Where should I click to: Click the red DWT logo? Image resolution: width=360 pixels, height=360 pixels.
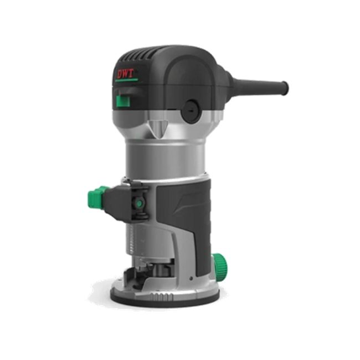click(125, 74)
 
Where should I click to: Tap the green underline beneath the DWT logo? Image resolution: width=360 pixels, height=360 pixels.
click(126, 80)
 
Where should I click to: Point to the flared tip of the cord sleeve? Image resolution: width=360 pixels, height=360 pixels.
click(284, 88)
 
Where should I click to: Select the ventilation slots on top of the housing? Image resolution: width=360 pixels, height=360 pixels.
click(140, 55)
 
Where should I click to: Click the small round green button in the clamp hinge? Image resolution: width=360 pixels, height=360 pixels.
click(139, 203)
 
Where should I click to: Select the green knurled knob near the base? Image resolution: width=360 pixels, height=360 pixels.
click(220, 264)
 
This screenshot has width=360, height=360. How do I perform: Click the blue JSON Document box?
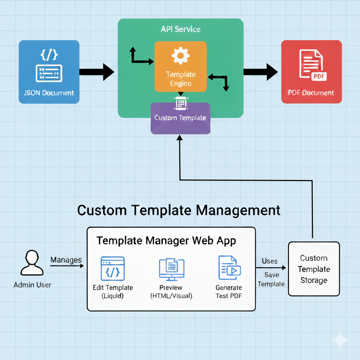click(x=49, y=72)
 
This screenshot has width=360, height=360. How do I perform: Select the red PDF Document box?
click(x=311, y=72)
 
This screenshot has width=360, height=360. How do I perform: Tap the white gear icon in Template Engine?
click(x=181, y=55)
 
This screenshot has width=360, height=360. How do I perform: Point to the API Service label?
click(x=180, y=29)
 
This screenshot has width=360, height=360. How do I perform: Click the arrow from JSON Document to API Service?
click(x=97, y=72)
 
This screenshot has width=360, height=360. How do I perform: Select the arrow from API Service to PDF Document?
click(x=261, y=72)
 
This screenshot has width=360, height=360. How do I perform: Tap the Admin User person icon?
click(x=32, y=263)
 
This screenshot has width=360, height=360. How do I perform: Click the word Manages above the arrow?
click(x=66, y=260)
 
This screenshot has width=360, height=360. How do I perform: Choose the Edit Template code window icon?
click(x=112, y=268)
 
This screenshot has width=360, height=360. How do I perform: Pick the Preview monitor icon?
click(x=172, y=269)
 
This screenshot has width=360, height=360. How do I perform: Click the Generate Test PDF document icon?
click(x=229, y=268)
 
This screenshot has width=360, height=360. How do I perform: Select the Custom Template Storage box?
click(x=314, y=269)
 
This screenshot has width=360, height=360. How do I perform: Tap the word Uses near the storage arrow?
click(x=270, y=261)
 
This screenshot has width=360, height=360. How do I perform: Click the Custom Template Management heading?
click(x=179, y=210)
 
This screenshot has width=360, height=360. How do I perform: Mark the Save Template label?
click(x=271, y=279)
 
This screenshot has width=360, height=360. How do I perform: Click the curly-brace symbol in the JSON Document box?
click(x=49, y=55)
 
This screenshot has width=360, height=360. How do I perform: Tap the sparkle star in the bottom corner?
click(x=340, y=340)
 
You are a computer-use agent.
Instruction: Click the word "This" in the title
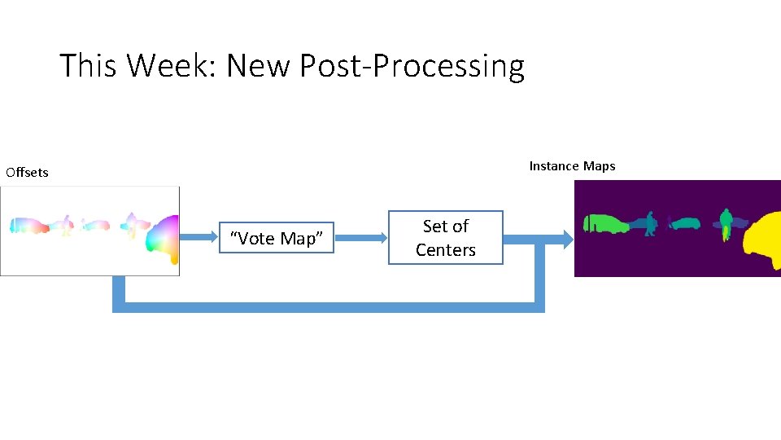click(89, 65)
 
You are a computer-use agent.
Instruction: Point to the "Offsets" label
click(27, 172)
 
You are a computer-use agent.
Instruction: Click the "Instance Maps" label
click(572, 166)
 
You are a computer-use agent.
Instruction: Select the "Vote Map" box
click(277, 238)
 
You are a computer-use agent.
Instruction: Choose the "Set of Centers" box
click(445, 238)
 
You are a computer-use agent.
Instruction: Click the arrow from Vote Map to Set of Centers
click(360, 238)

──────

__EXERCISE GOAL__
Can you copy all of the data above line for line, with no changes, and omit the pictures?

__FINISHED TASK__
Where should I click to: Click the red DWT logo? Image resolution: width=360 pixels, height=360 pixels.
click(125, 74)
 
Where should I click to: Tap the green underline beneath the DWT logo? Image resolution: width=360 pixels, height=360 pixels.
click(126, 80)
 
Where should I click to: Point to the flared tip of the cord sleeve? Image resolution: width=360 pixels, height=360 pixels.
click(284, 88)
 
Where should I click to: Select the ventilation slots on top of the housing? Image resolution: width=360 pixels, height=360 pixels.
click(140, 55)
 
Where should I click to: Click the small round green button in the clamp hinge? Image resolution: width=360 pixels, height=360 pixels.
click(139, 203)
 
Where should I click to: Select the green knurled knob near the base? Image resolution: width=360 pixels, height=360 pixels.
click(220, 264)
 
This screenshot has width=360, height=360. How do I perform: Click the blue JSON Document box?
click(x=49, y=72)
 
This screenshot has width=360, height=360. How do I perform: Select the red PDF Document box?
click(x=311, y=72)
 
This screenshot has width=360, height=360. How do I perform: Tap the white gear icon in Template Engine?
click(x=181, y=55)
 
This screenshot has width=360, height=360. How do I perform: Point to the API Service label?
click(x=180, y=29)
 
This screenshot has width=360, height=360. How do I perform: Click the arrow from JSON Document to API Service?
click(x=97, y=72)
 
This screenshot has width=360, height=360. How do I perform: Select the arrow from API Service to PDF Document?
click(x=261, y=72)
 
This screenshot has width=360, height=360. How do I perform: Tap the Admin User person icon?
click(x=32, y=263)
 
This screenshot has width=360, height=360. How do I perform: Click the word Manages above the arrow?
click(x=66, y=260)
 
This screenshot has width=360, height=360. How do I perform: Choose the Edit Template code window icon?
click(x=112, y=268)
 
This screenshot has width=360, height=360. How do I perform: Pick the Preview monitor icon?
click(x=172, y=269)
 
This screenshot has width=360, height=360. How do I perform: Click the Generate Test PDF document icon?
click(x=229, y=268)
 
This screenshot has width=360, height=360. How do I perform: Select the Custom Template Storage box?
click(x=314, y=269)
 
This screenshot has width=360, height=360. How do I perform: Tap the word Uses near the storage arrow?
click(x=270, y=261)
 
This screenshot has width=360, height=360. How do I perform: Click the Custom Template Management heading?
click(x=179, y=210)
 
This screenshot has width=360, height=360. How do I perform: Mark the Save Template label?
click(x=271, y=279)
 
This screenshot has width=360, height=360. How do I perform: Click the curly-brace symbol in the JSON Document box?
click(x=49, y=55)
 
This screenshot has width=360, height=360. How do I perform: Tap the sparkle star in the bottom corner?
click(x=340, y=340)
 
You are a computer-use agent.
Instruction: Click the word "This" in the title
click(89, 65)
 
You are a computer-use agent.
Instruction: Point to the "Offsets" label
click(27, 172)
 
You are a computer-use agent.
Instruction: Click the "Instance Maps" label
click(572, 166)
 
You are a computer-use agent.
Instruction: Select the "Vote Map" box
click(277, 238)
 
You are a computer-use agent.
Instruction: Choose the "Set of Centers" box
click(445, 238)
 
You are a computer-use agent.
Instruction: Click the arrow from Vote Map to Set of Centers
click(360, 238)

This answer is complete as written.